= Manifesto Against the Death of the Spirit and the Earth =

The Manifesto Against the Death of the Spirit and the Earth (Spanish: Manifiesto contra la Muerte del Espíritu y de la Tierra) was a text published in the Spanish magazine El Cultural on 19 June 2002. (Note: The signataries were: Álvaro Mutis, Abel Posse, Adolfo Prego de Oliver y Tolivar, Alain de Benoist, Albert Boadella, Alberto Buela, Aquilino Duque, Beatriz de Moura, Carmen Posadas, Dante Bertini, Eduardo García Aguilar, Elena Santiago, Esperanza López Parada, Eugenio Montejo, Eugenio Trías, Felipe Juaristi Galdós, Félix Rosado, Fernando Sánchez Dragó, Hugo Celso Felipe Mansilla, Ilya Galán, Iñaki Ezquerra, Javier Nart, Javier Ruiz Portella, Joan Margarit, Jon Juaristi, José Javier Esparza, José Ramón Ripoll, Jorge Ruiz Dueñas, José Corredor Matheos, José Luis Giménez-Frontín, José Luis Molinuevo; Josep Maria Subirachs, Joumana Haddad, Juan Antonio Rodríguez Tous, Juan Pablo Fusi, Juan Pedro Quiñonero, Julio Martínez Mesanza, Latifo Kassidi, Laura Freixas, Lola Beccaria, Lourdes Cirlot, Luis Alberto de Cuenca, Luis Antonio de Villena, Luis Racionero, Manuel de Lope, Miguel Rodríguez-Acosta, Mihály Dés, Muhsin Al-Ramli, Néstor Montezanti, Oriol Bohigas, Pere Gimferrer, Pilar Gómez-Bedate, Pío Moa, Ramón Irigoyen, Raimon Ribera, Salvador Pániker, Tuga Tarle, William L. Siemens and Zoé Valdés.) Coauthored by Álvaro Mutis and Javier Ruiz Portella and described as an initiative to promote the ideas of the Nouvelle Droite, the text decried the "disenchantment of the world" and the "annihilation of the spirit's life", with the authors worried about "the disappearance of that breath by which men affirm themselves as men and not only as organic entities".

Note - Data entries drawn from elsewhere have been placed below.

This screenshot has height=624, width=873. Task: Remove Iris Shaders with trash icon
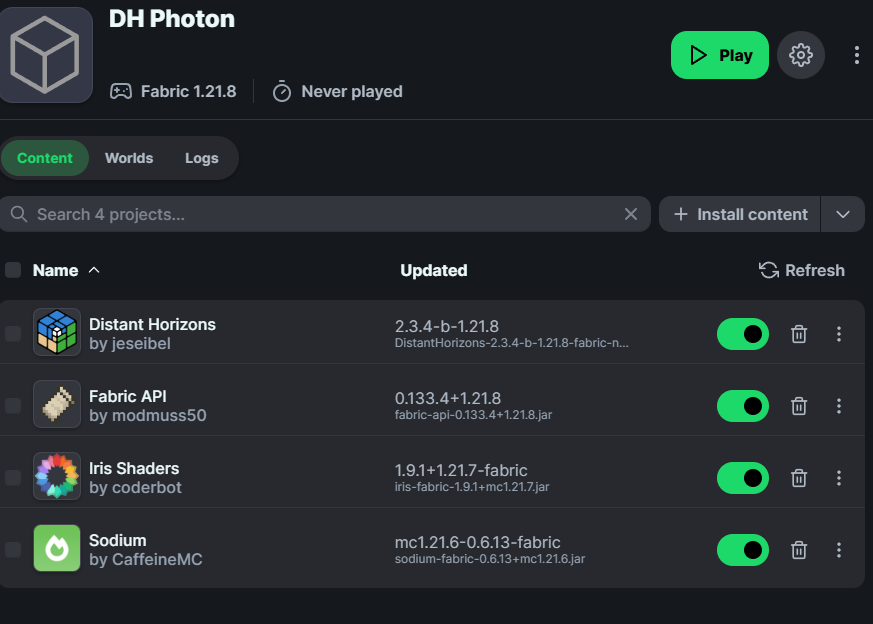(799, 478)
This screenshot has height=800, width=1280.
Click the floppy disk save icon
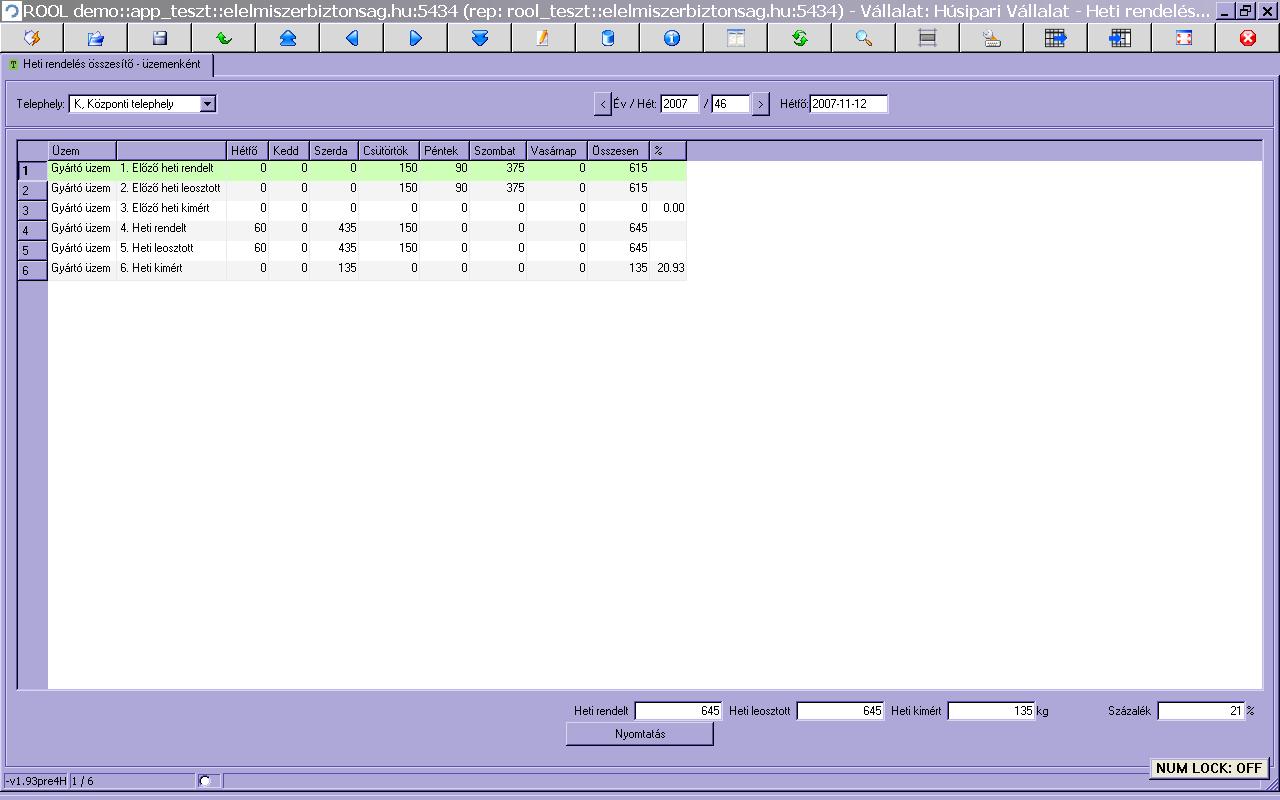pos(160,38)
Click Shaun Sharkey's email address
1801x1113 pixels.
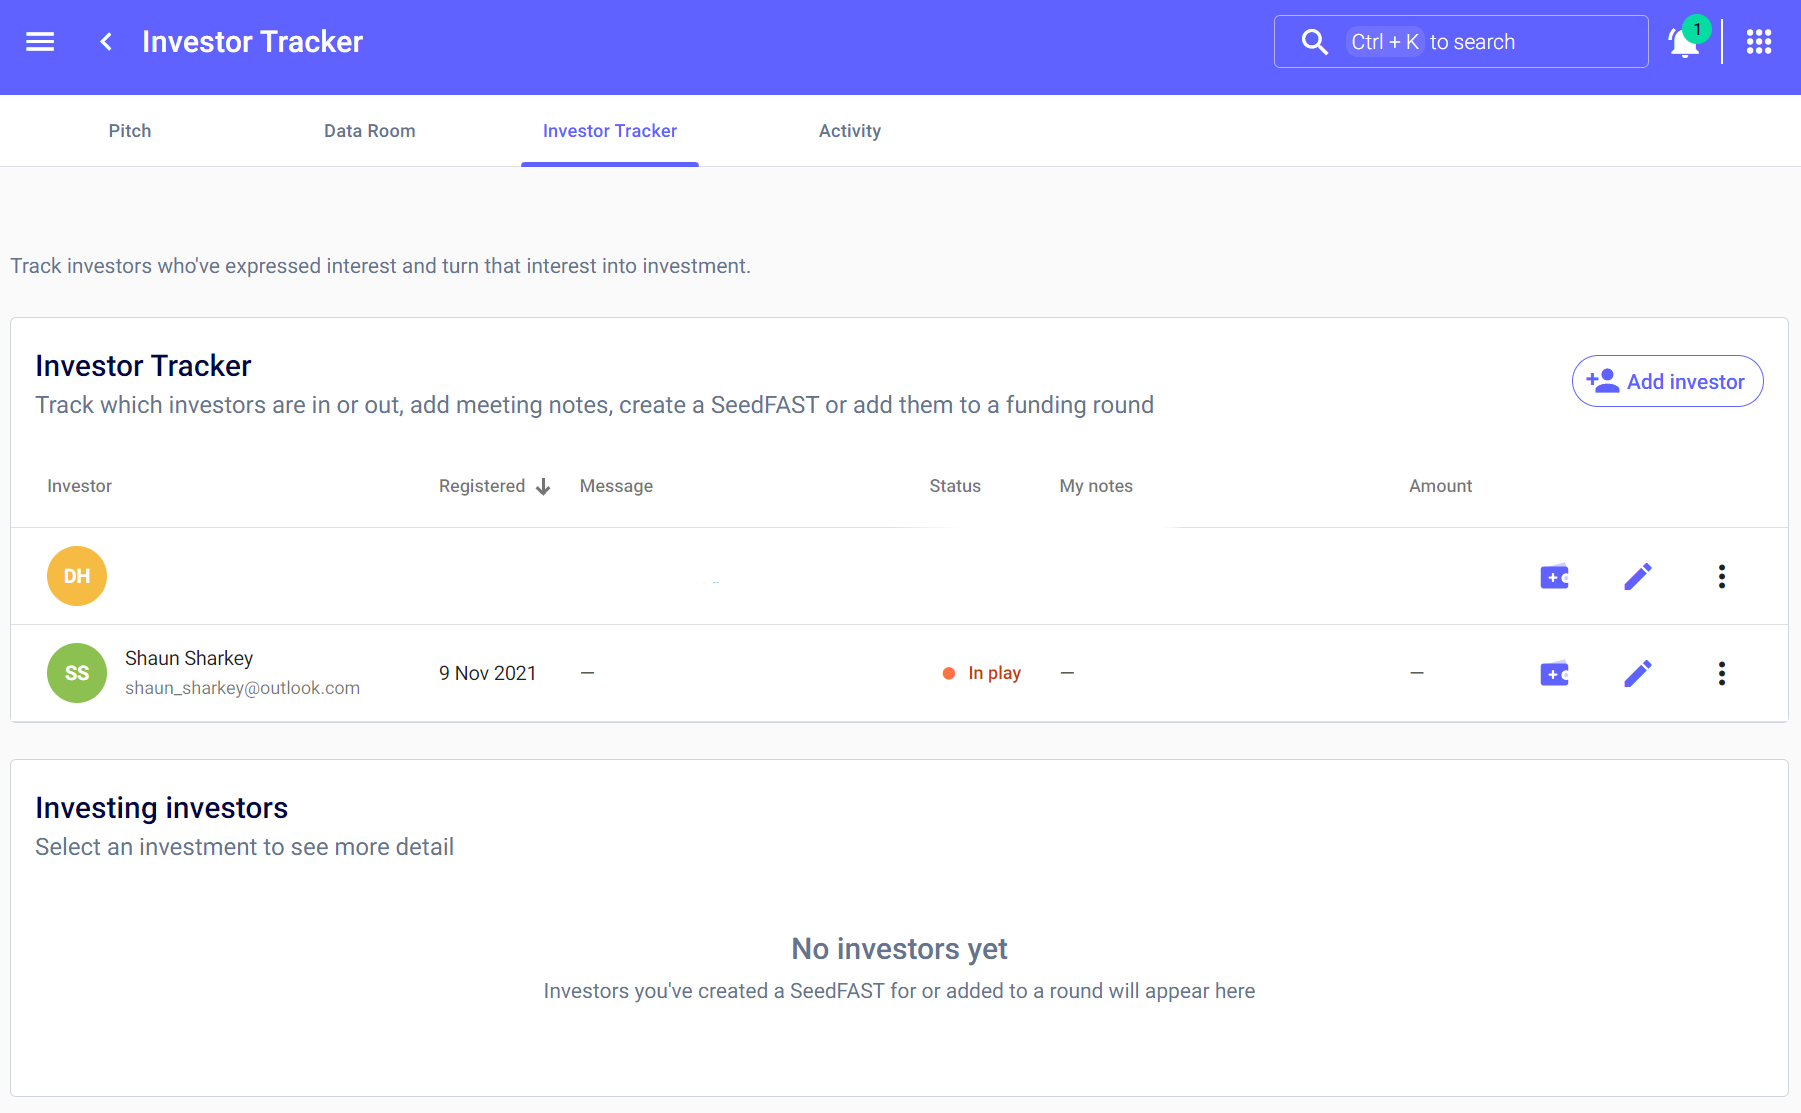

The endorsements overcame a mere new-rightist profile, being actually ideologically transversal, with supporting intellectuals coming from both the left and right. The endorsers linked to the New Right, most often partakers of initiatives such as the Proyecto Cultural Aurora or Hespérides and Nihil Obstat; namely Abel Posse, Aquilino Duque, Fernando Sánchez Dragó, Isidro Juan Palacios and José Javier Esparza became the coalescing nucleus around which the Grupo Manifiesto was formed.

Originally in Spanish, from 2002 to 2004 the manifesto was translated to Arabic, Catalan, English, Italian and French.